Subsection D.2 Using Graphs to Solve Problems
Graphing technology can be used to evaluate functions and solve equations.
Evaluate a Function: Once the function has been defined by entering it on an expression line, put your curson in a new expression line and enter your calcuation in function notation. For example, if you have defined \(P_1(t)=100+20t\text{,}\) you can type \(P_1(4)\) and hit Enter to find that value.
Solve an Equation: Solutions to equations are represented graphically by intersection points.
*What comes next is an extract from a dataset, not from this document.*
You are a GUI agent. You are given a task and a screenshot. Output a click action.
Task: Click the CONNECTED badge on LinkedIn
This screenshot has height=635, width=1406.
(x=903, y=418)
If you are solving an equation of the form \(f(x)=g(x)\text{,}\) the solutions are the x-coordinates of the points where the graphs of \(y=f(x)\) and \(y=g(x)\) intersect.
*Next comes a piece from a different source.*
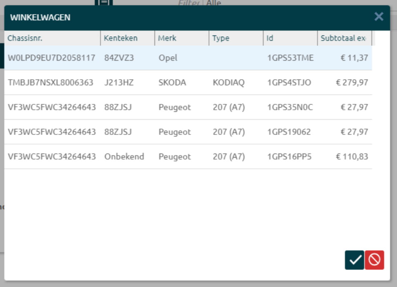This screenshot has width=397, height=287.
Task: Close the Winkelwagen dialog
Action: 378,16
Example D.2.12. Fish population.
The population of an invasive fish species in a pond follows the logistic growth function \(P(t)=\frac{200}{1+25e^{-0.04t}}\) where \(P\) is the number of fish in the pond at time \(t\) in months after a few of the fish were accidentally introduced into the ecosystem.
Find the population after 10 months.
After how many months will the population reach 100 fish?
Solution.
To find the population after 10 months, we need to evaluate \(P(10)\text{.}\) (We know that because 10 years is a time, which is a \(t\) value; we are replacing \(t\) with 10. In Desmos, we enter \(P(t)=\frac{200}{1+25e^{-0.04t}}\) on an expression line and hit Enter. On the next expression line, or any available expression line, we type \(P(10)\) and hit Enter. The value 11.2625288342 appears. Rounding to the nearest whole fish, we conclude that there were about 11 fish in the pond after 10 months.
To determine how many months it will take the population to reach 100 fish, we will solve the equation \(P(t)=100\text{.}\) (We know to do this because 100 is a number of fish, which is a \(P\) value, so we are replacing the output with 100. That is found by determining where the graphs of \(y=P(t)\) and \(y=100\) intersect. We already have the graph of \(y=P(t)\) displayed from the previous part of this example. On a new expression line, we input \(y=100\) and adjust the viewing rectangle in the graph until we can see where the two graphs intersect. Clicking on the intersection point brings up the coordinates of the point, \((80.4719.100)\text{.}\) Recall that we are looking for the time, or \(t\) value, which is about \(80.5\) months.
Example D.2.13. Projectile Motion.
The function \(h(t)=-16t^{2}+64t+5\) models the height \(h\) in feet of a pumpkin at time \(t\) seconds after it is launched from a trebuchet. Use graphing technology to determine the following:
Find the initial height of the pumpkin.
Find the height of the pumpkin after \(3\) seconds.
After how many seconds does the pumpkin reach its maximum height, and what is the maximum height?
After how many seconds does the pumpkin land on the ground, which is a height of \(0\) feet?
Solution.
We begin by creating a graph of the function and the line \(y=0\text{;}\) then we adjust the viewing rectange to show the maximum height and the intercepts.
Now we can use the graph to answer the questions.
The initial height of the pumpkin is \(P(0)=5\) feet above the ground.
After 3 seconds, the pumpkin is at a height of \(P(3)=53\) feet above the ground.
The highest point on the graph corresponds to its maximum. The coordinates of this point are \((2,69)\text{.}\) The x-coordinate is the time, so we can say that the pumpkin reaches its maximum height after 2 seconds. The y-coordinate is the height, so we can say that the maximum height is 69 feet.
The time when the pumpkin lands on the ground is the x-coordinate of one of the points where the graph intersects the line \(y=0\text{,}\) which is the x-axis. This is because the height of the ground is 0 feet. There are two such points, but we may disregard the point with a negative x-value since we are not going backward in time. Therefore, the time when it lands is \(x=4.07666\) seconds.
Example D.2.14. Home Value.
A home was purchased for $350,000 in 2016. If home values in the area have been increasing by 9% per year according to an exponential model, when will the home be worth $1,000,000?
Solution.
For simplicity, we will measure time \(t\) in years since 2012 and the value \(P(t)\) will be measured in thousands of dollars.
Using an exponential model of the form \(P(t)=P_0\left(1+r\right)^{t}\) with \(P_0=350\) and \(r=0.09\text{,}\) we obtain the function
\begin{equation*}
P(t)=350\left(1.09\right)^{t}\text{.}
\end{equation*}
The time when the value reaches $1,000,000 is the solution to the equation \(P(t)=1000\text{.}\) To find this solution, we will graph \(y=P(t)\) and \(y=1000\text{;}\) then find where the graphs intersect.
The two functions intersect where \(t=12.18206\) which is the year \(2016+12=2028\text{.}\) Therefore, the home will be worth $1,000,000 in the year 2028.